Every year, the Super Bowl moves farther away from "football game" and closer toward "trip through airport security." This year's model features some of the most restrictive regulations on transportation in the game's history. To wit:

• You cannot take a cab to the game.

• You cannot take a limo to the game.

• You cannot, we presume, ride a horse to the game.

• You cannot walk to the game.

• No tailgating, unless you're inside your own car.

• You can risk driving your own car for said tailgate, at a cost of $150 per pass, but if you don't leave now, you're going to get caught in traffic.

Here's what you can do:

• Pack onto New Jersey Transit shuttle buses from Secaucus, N.J., which is every bit as inviting as it sounds.

• Shell out $51 per person for the NFL-approved shuttle system.

Yep, that's right.
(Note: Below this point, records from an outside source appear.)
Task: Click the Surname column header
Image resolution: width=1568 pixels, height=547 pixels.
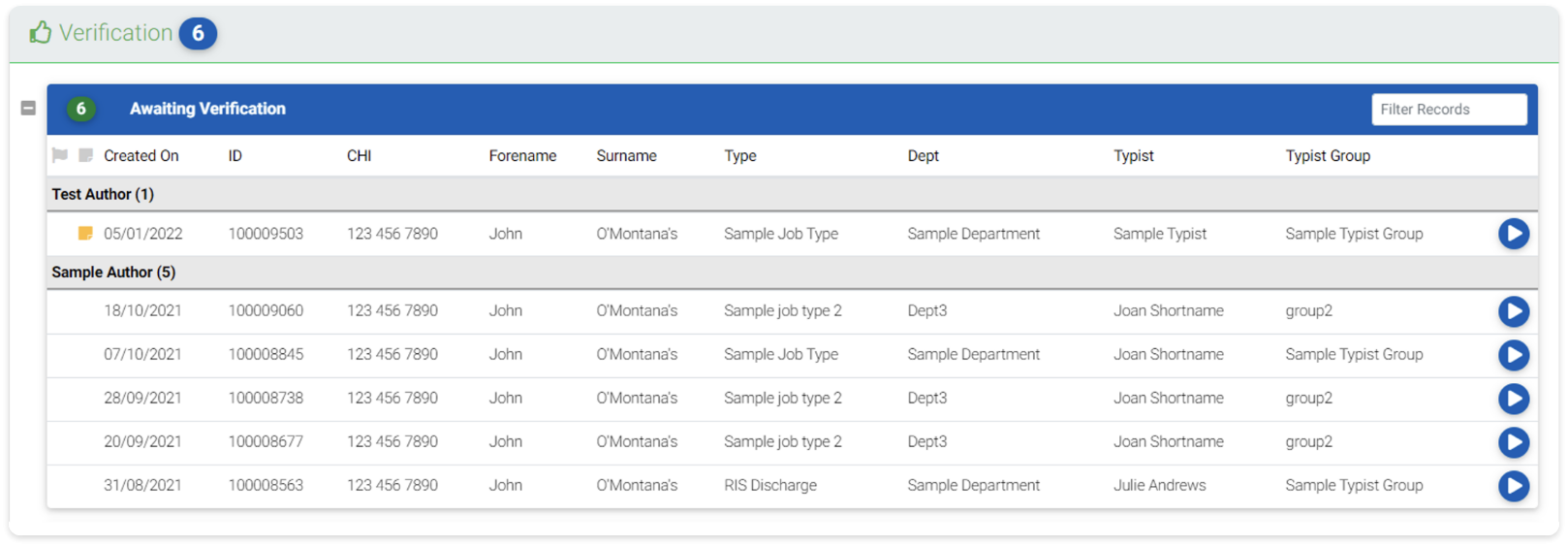Action: click(x=626, y=156)
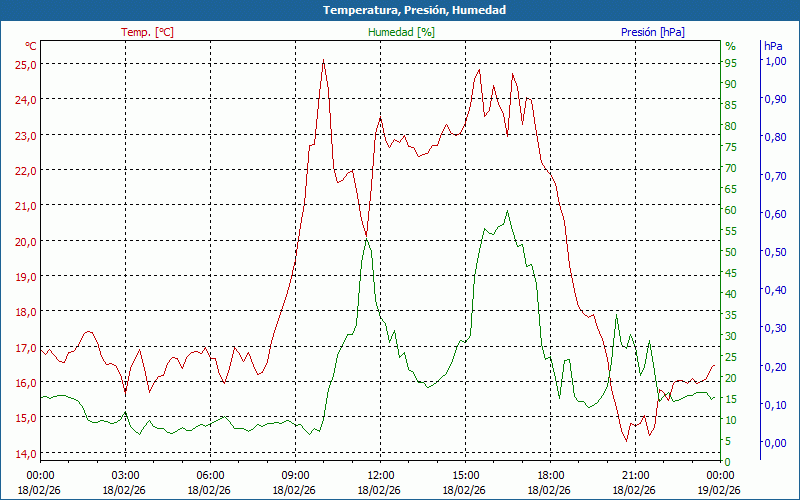Pick the 12:00 time axis label
Viewport: 800px width, 500px height.
[380, 475]
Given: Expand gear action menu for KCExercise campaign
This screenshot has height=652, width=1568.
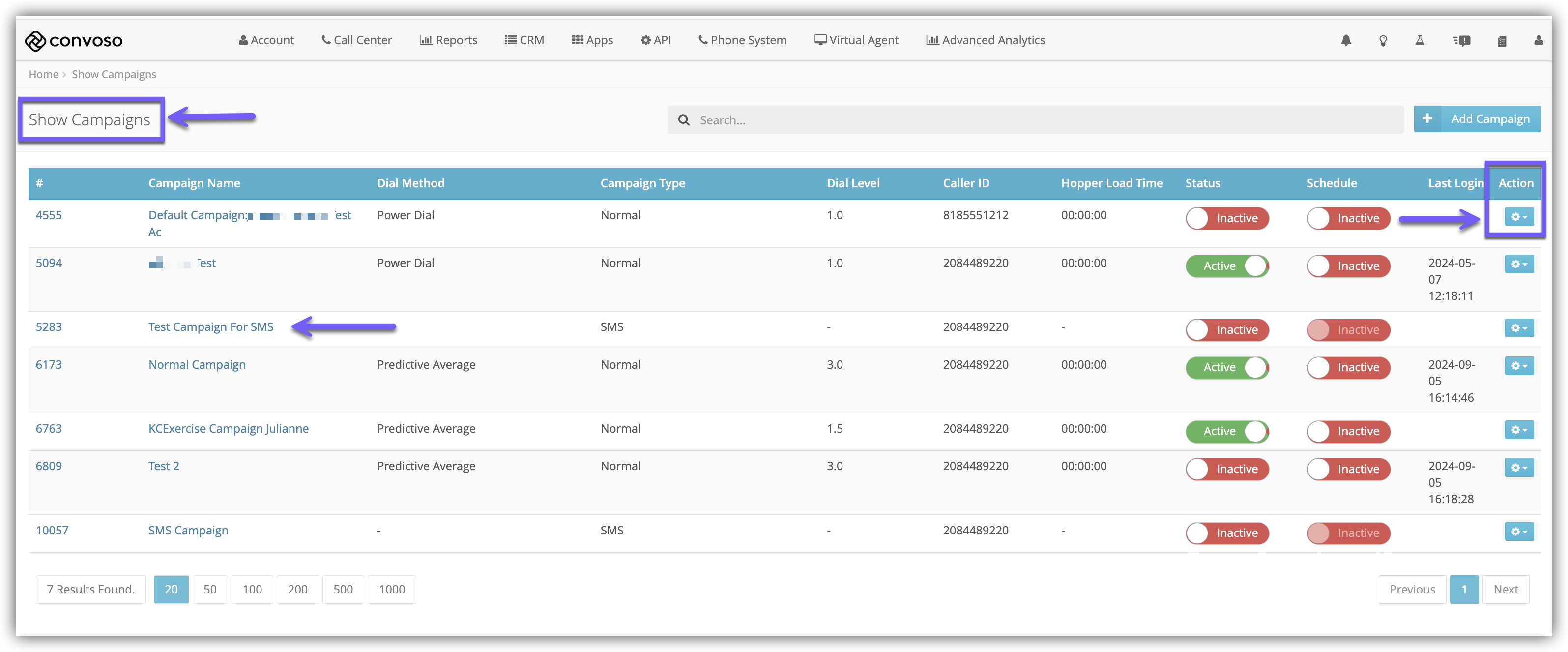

As part of what the NFL is calling the "first mass-transit Super Bowl," you get the distinct honor of being one of the first people to pay $51 (why $51? why not $50? or $48?) to leave from one of nine designated pickup locations throughout the greater New York-New Jersey area to get to the Meadowlands. Lucky you!

Why the no-taxis, no-walking, our-way-or-sit-and-wait-on-the-highway approach? As Sports Illustrated notes, the NFL initially cited "logistical concerns," which would make a lot of sense if, in fact, MetLife Stadium didn't have experience hosting football games 20 or so weeks a year. The NFL then fell back on the unassailable "security concerns," but as Sports Illustrated's Sean Conboy sees it, there's something more mundane at work here: a straight cash grab.

"The NFL thinks of you not as a human being whose loyalty and wallet contribute to its preposterous franchise valuations," he writes, "but rather as a number on an Excel spreadsheet, and the league is determined to wring as much guaranteed profit out of Super Bowl XLVIII as possible."

Sitting at home and watching the game on a big screen looks better all the time.